How often do you think about your tires when performing maintenance and safety checks? Do you take the extra time when cleaning your vehicle to care of your ties to extend their shelf life? The national average cost for four new tires is $637 and, in some areas, can cost more than $800. For most American families, it is a significant investment to enhance driver safety and vehicle performance. Here’s what tire experts reveal about how to make your tires last longer.
Tire inspections must be a part of your vehicle’s regular maintenance and safety check. Tire shop mechanics will also have an opportunity to inspect your brakes, wheel mechanisms and steering system. If you are unsure of who in your area performs these tasks, you will find the right specialist by searching for a tire shop near me open now to deliver these vital services.
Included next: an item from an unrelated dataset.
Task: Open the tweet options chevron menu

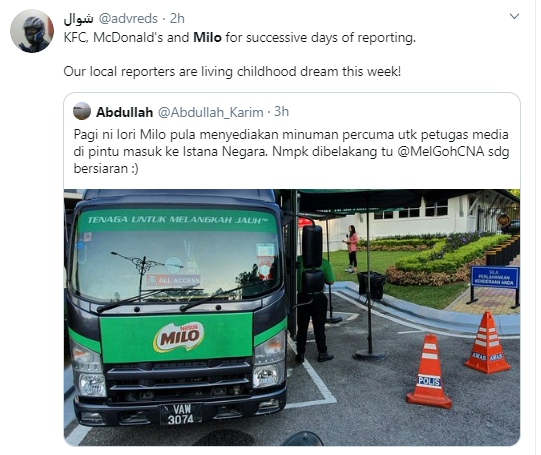Action: point(514,16)
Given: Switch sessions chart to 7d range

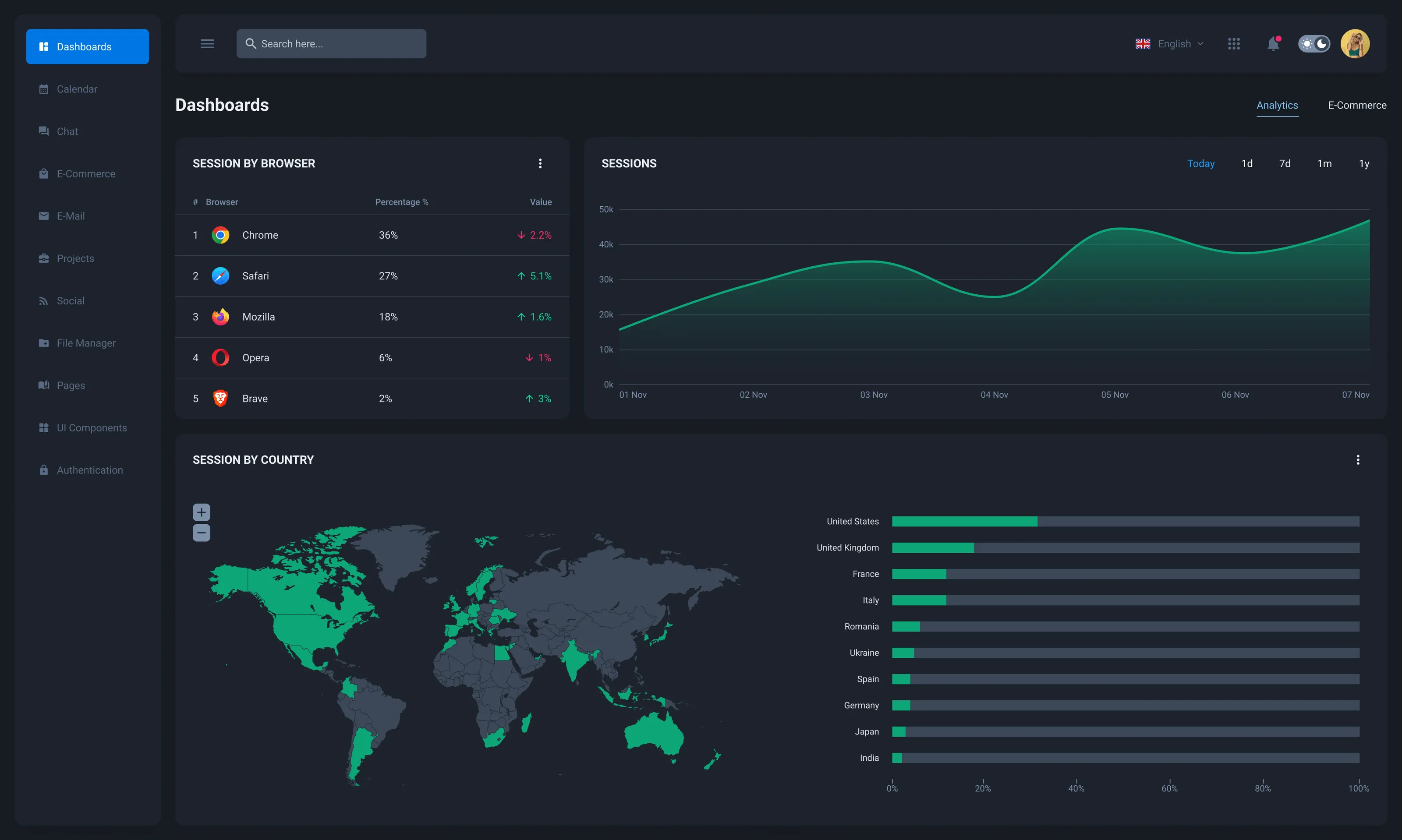Looking at the screenshot, I should tap(1285, 163).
Tire shop consultants will also help you perform other maintenance repairs such as alignments and tire rotations that will ensure your vehicle is operating at its peak performance level. You also hold the most significant responsibility to inspect your tires visually at least once a month. Looking for low tread and low air pressure will help drivers feel safer and confident on the road.
When performing a visual tire inspection, you can complete the penny test for an accurate tire tread measurement or look for wear and tear, damage or aging. If you have recently driven on rough roads that have potholes or debris, check for things like bubbles, cracks and cuts. If your tire tread is nearing the 2/32 of an inch measurement, you will need to think about a replacement soon.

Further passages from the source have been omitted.